As bodies are pulled from the wreckage of Monday's quake, Chinese online chat
rooms and blogs are buzzing with a question: Why didn't these natural signs
alert the government that a disaster was coming?
"If the seismological bureau were professional enough they could have predicted
the earthquake ten days earlier, when several thousand cubic meters of water
disappeared within an hour in Hubei, but the bureau there dismissed it," one
commentator wrote.
In fact, seismologists say, it is nearly impossible to predict when and where
an earthquake will strike.
Several countries, including China, have sought to use changes in nature
mostly animal behavior as an early warning sign. But so far, no reliable way
has been found to use animals to predict earthquakes, said Roger Musson, a
seismologist with the British Geological Survey.
But that has not stopped a torrent of online discussion. Even the mainstream
media has chimed in, with an article in Tuesday's China Daily newspaper
questioning why the government did not predict the earthquake.
Online commentators say the first sign came about three weeks ago, when large
amounts of water suddenly disappeared from a pond in Enshi city in Hubei
province, around 350 miles east of the epicenter, according to media reports.
Then, three days before the earthquake, thousands of toads roamed the streets
of Mianzhu, a hard-hit city where at least 2,000 people have been reported
killed.
Mianzhu residents feared the toads were a sign of an approaching natural
disaster, but a local forestry bureau official said it was normal, the Huaxi
Metropolitan newspaper reported May 10, two days before the earthquake.

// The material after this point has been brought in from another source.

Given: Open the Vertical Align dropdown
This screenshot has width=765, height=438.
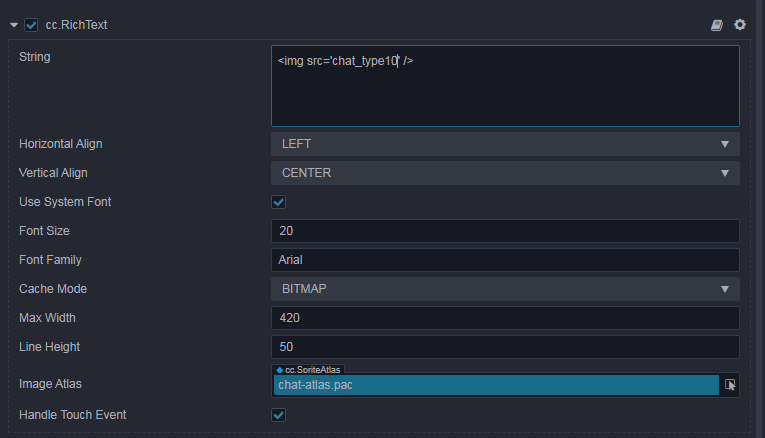Looking at the screenshot, I should click(505, 173).
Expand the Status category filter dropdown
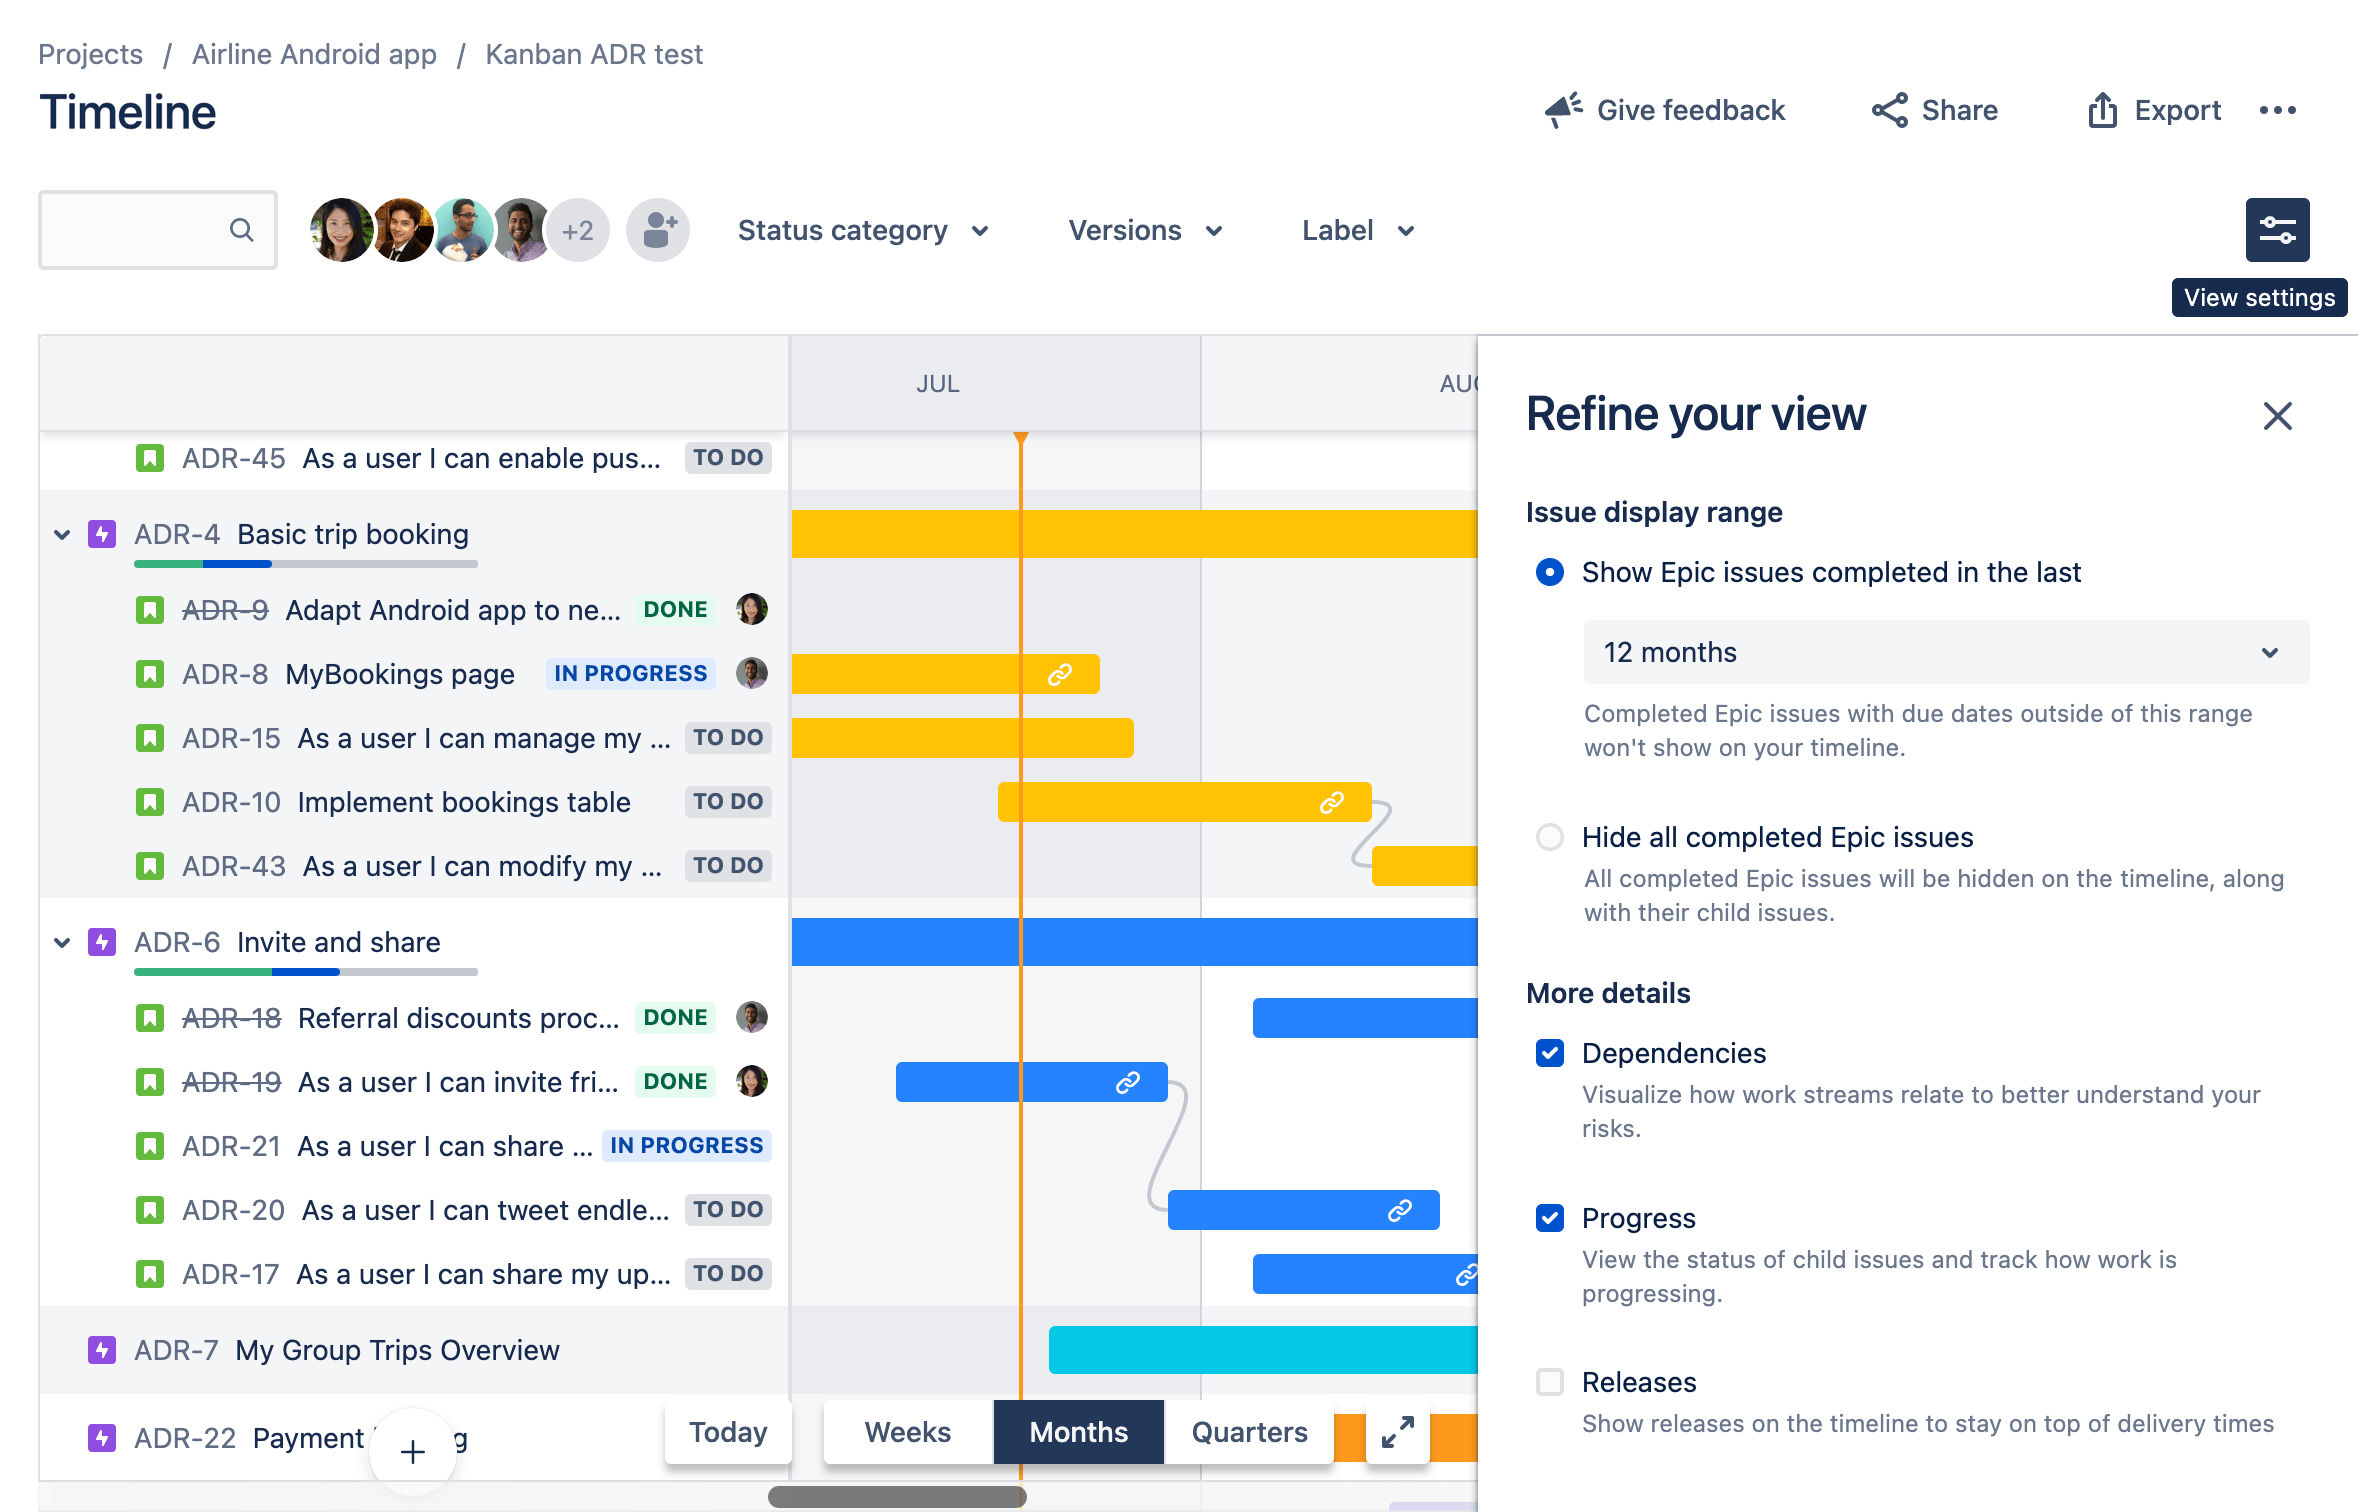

The day of the earthquake, zebras were banging their heads against a door at
the zoo in Wuhan, more than 600 miles east of the epicenter, according to the
Wuhan Evening Paper.
Elephants swung their trunks wildly, almost hitting a staff member. The 20
lions and tigers, which normally would be asleep at midday, were walking
around. Five minutes before the quake hit, dozens of peacocks started
screeching.
There are a few possible reasons for such behavior, said Musson, the
seismologist. The most likely is that the movement of underground rocks before
an earthquake generates an electrical signal that some animals can perceive.
Another theory holds that other animals can sense weak shocks before an
earthquake that are imperceptible to humans.
Zhang Xiaodong, a researcher at the China Seismological Bureau, said his agency
has used natural activity to predict earthquakes 20 times in the past 20 years,
but that still represents a small proportion of China's earthquakes.
"The problem now is this kind of relationship is still quite vague," he said.
In winter 1975, Chinese officials ordered the evacuation of the city of
Haicheng in northeastern Liaoning province the day before a 7.3 magnitude
earthquake, based on reports of unusual animal behavior and changes in ground
water levels. Still, more than 2,000 people died. Strange environmental
phenomena including changes in well water levels, were also reported a year
later before a 7.6 magnitude earthquake in Tangshan in northeastern China that
killed 240,000, Musson said.
A team of Chinese seismologists was sent to the region but didn't find any
evidence to suggest an earthquake. As the seismologists were going home, they
stopped for the night in Tangshan and were killed in the quake.